Sleeping alone was cold and cruel. I felt unsafe, as if a burgular would break in at any moment. On impulse, I bought a condo and made arrangements for my things to be moved ASAP. It made me feel a little better. But there was still something missing.

I knew I needed to to go back into the research room. Listening was the only thing that made me feel normal.

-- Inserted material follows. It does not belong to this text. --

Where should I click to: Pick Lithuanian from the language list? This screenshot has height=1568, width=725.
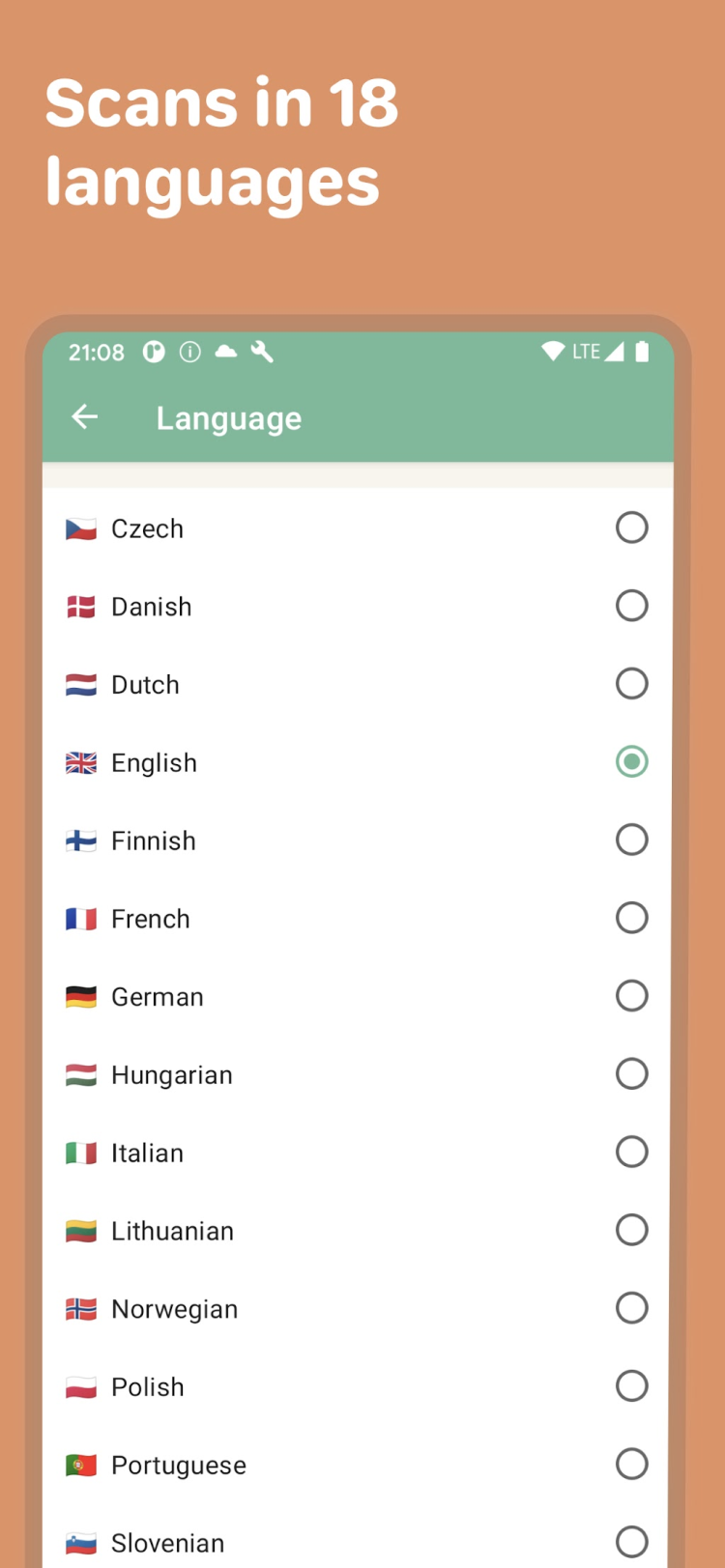pos(172,1231)
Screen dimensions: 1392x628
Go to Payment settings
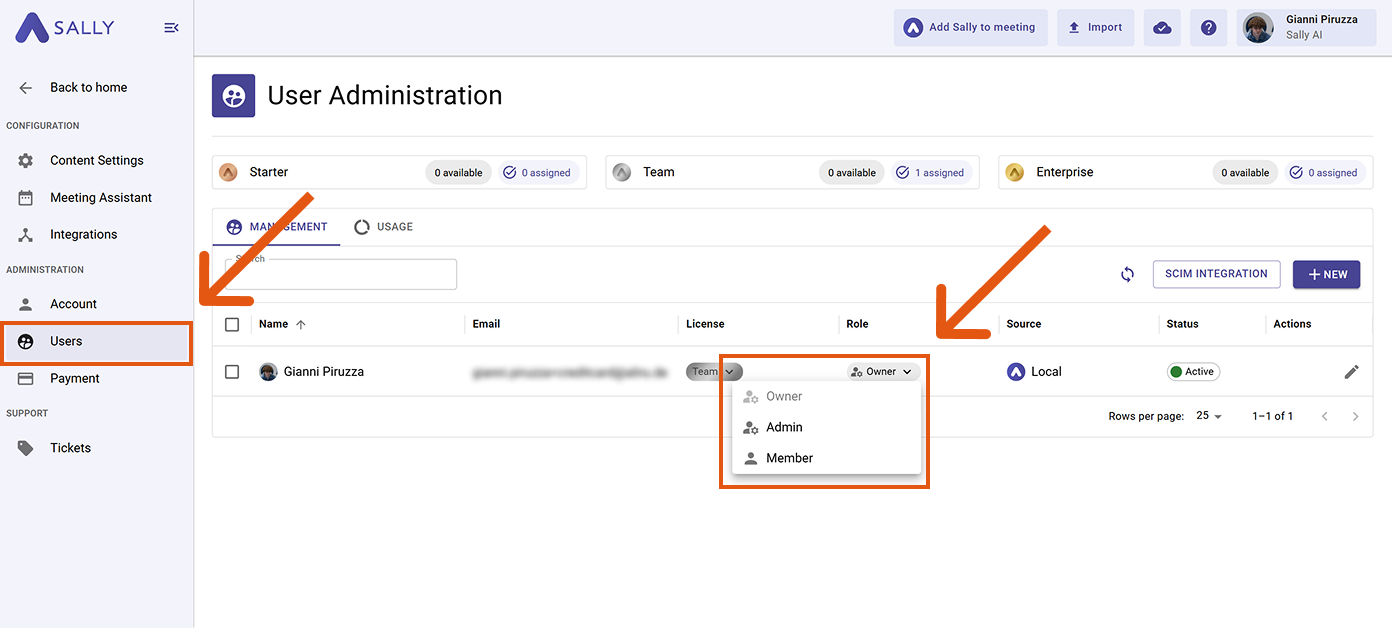click(75, 378)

When everyone else had left for the night, I turned on the screens and clicked the Random button.
“I miss you too. It’s so lonely out here in Seattle. I can’t seem to make any friends. The people here are . . . different.”
“I can’t wait for you to move back.”
Gerie Glass. Sioux Falls, South Dakota.
I wiped the tears from my lower lashes. Not that anyone would see them. Just because.
One tear is a slippery slope. If I gave in, I’d have ten, then a hundred, then a thousand, or maybe ten thousand.
I clicked the Random button again. I didn’t dare listen in to Chris’ phone line. I didn’t want to hear his voice. I just listened to stangers, trying to make the best of their worlds, listening for the hope in their voices. 

After a week of listening, something changed within me. I started to feel positive emotions again, that life could be wonderful again. Josh was so nice. He didn’t say much, but he didn’t have to. His intense brown eyes said it all, from his strange habit of smiling at me to the way he subtly glanced at my decolletage. I didn’t act on it. It was prohibited in the company policy to date. But it was delicious nonetheless.

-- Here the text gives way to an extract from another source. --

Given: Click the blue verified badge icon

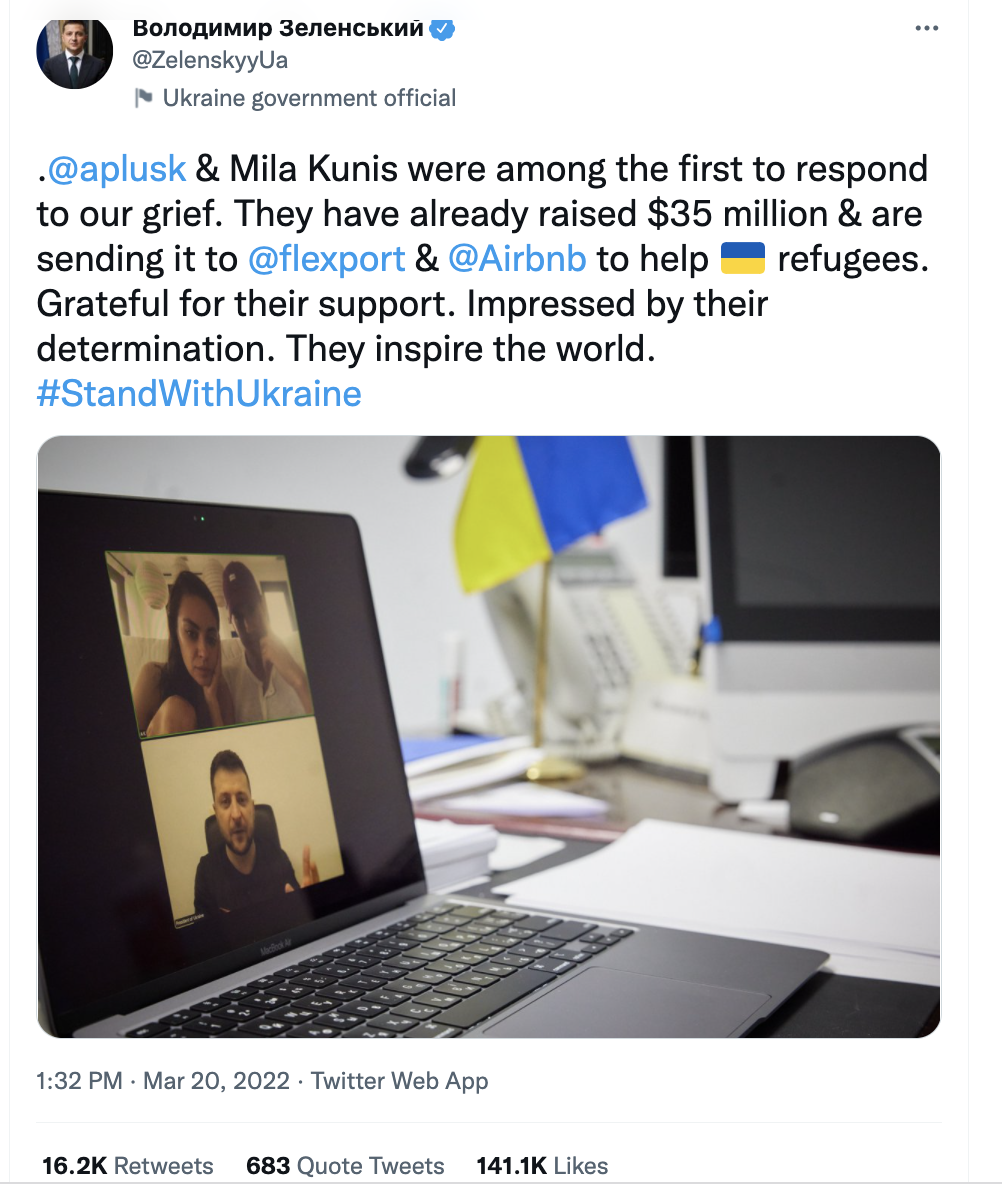Looking at the screenshot, I should click(x=442, y=29).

Maybe it was Josh, or maybe it was time that healed me, but six weeks after I uncovered Chris, I found the courage to push the TR5-87 button again. Listening to conversations was comforting, and this was too. The sound of being jostled in a purse or pocket as someone walked down a crowded street in Manhattan was reassuring. I’d hear snippets of talk, or little courtesies, like the man who said, “excuse me” just about every block, or the woman who sang a little song completely in meows. People could be charming after all. Those were the ones I stayed with, the ones that healed me.

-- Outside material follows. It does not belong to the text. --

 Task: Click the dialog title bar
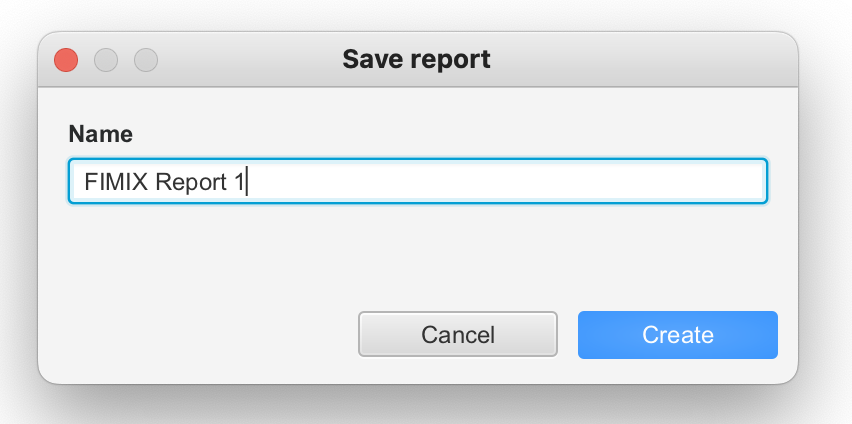tap(600, 59)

But something still gnawed at my brain. I knew there had to be more people cheating, and I had the power to discover it. I could be a sort of undercover Jane, or a superhero. The masked woman tells the truth again!
I scanned the numbers and listened to the ambient sounds. Whenever I heard the distinctive slurp and slap of sex, something lit up inside me. I opened my laptop and looked them up on Facebook. It was easy to tell if they were married. All I had to do next is use the software to ping their significant other’s phone. The first eighteen times, they were in the same location.
Until, one time, they weren’t.

Two weeks into my adventure, I heard a woman moaning. I glanced at her information.
Elissa Elliot, Hotel Verdant, in Kissimme, Florida.
She was married to Mark Elliot. I opened another tab on the screen and searched for Mark’s location. My eyes widened when I saw he was in a ski resort in Colorado.
I’d finally found a cheater.
I hadn’t actually planned what I’d do in this situation. I glanced around the room.
What should I do? Should I call him? Or call her? What would I say? “Hello, this is the sex police…”
I picked up my phone with sweating hands. I blocked my number, my fingers fluttering over the keys as I typed his number in and then a text.
Your wife is at Hotel Verdant with some guy.
Three seconds later, a response popped up.
Who is this?
I glanced around the room at the soundproof walls.
A friend.
From the speakers, I heard Elissa laugh, and a man chuckled too. Then I heard the slip of clothing as someone got dressed.
When I left the room and slid into my BMW, adrenaline jolted my system. I’d done it.

That night, I slept in my condo like the dead.

Since then, I’ve revealed ten cheaters, reported twenty-five drug deals to the police, sent five emails to people desperately in need of singing coaching, and saved one woman from domestic abuse. I may not be much, but I’m making a difference. One call at a time. All I have to do is listen.